SIMKHE
VAYNSHTOK (1898-1943)
He was born in Lodz, Poland, into a
merchant household. He graduated from a
Polish Jewish high school, and later for a time he worked in a publishing
house. In his youth he administered the
drama studio Baginen (Dawn) for the Bund in Lodz. He was a student at David Herman’s theatre
studio and a member of his troupe. He
acted as well for Ararat and Azazel, for which he wrote one-act plays and short
sketches. He published articles on
Yiddish and Polish theater in: Ekstrablat
(Extra news), Lodzer radio (Lodz
radio), and elsewhere. He translated
into Yiddish Pirandello’s Henrikh der
4ter (Henry IV [original Enrico IV]),
staged in Yonas Turkov’s theater; H. Baum’s drama Glikl fun Hameln (Gikl of Hameln), staged by Ida Kaminska; and Flaterkop (Scatterbrain), a theater
piece in three acts with a prologue. In
September 1939 when the Germans began the war against Poland, Vaynshtok was acting
in Turkov’s theater in Danzig and he returned to Lodz. He was in Bialystok and later, until June
1941, he acted in Yiddish theater in Lemberg.

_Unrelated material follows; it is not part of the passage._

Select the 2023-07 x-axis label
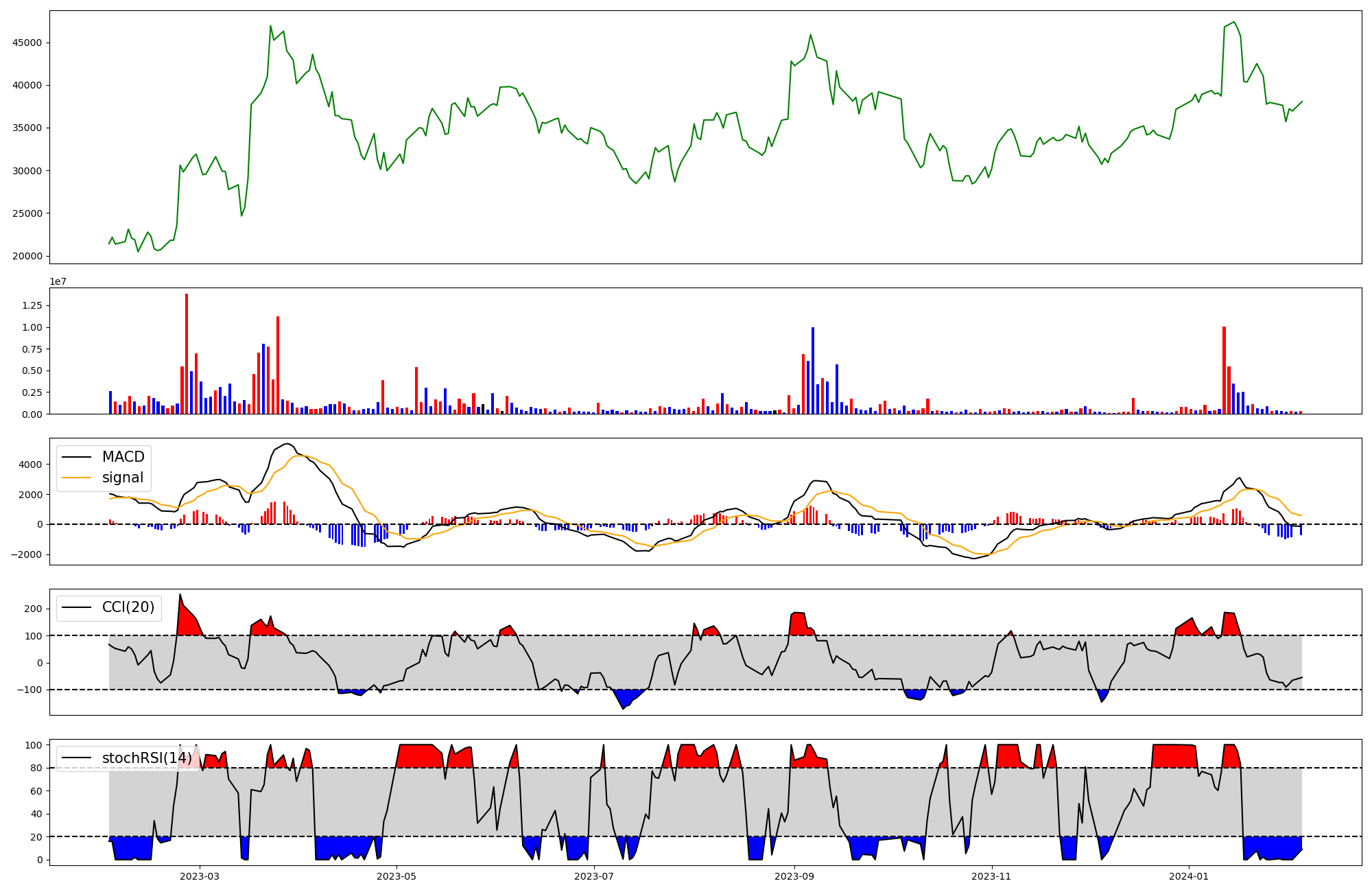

He was murdered by the Nazis in the Lemberg ghetto together with his
wife, Lyolya Zilberman, the Yiddish actress from Lodz.
Sources:
Yedies fun yivo (Vilna) 71-72 (1938);
Yonas Turkov, Farloshene shtern (Extinguished stars) (Buenos Aires,
1954), p. 90; Teater-arkhiv fun sholem permuter
(Theater archive of Sholem Perlmuter) (YIVO, New York).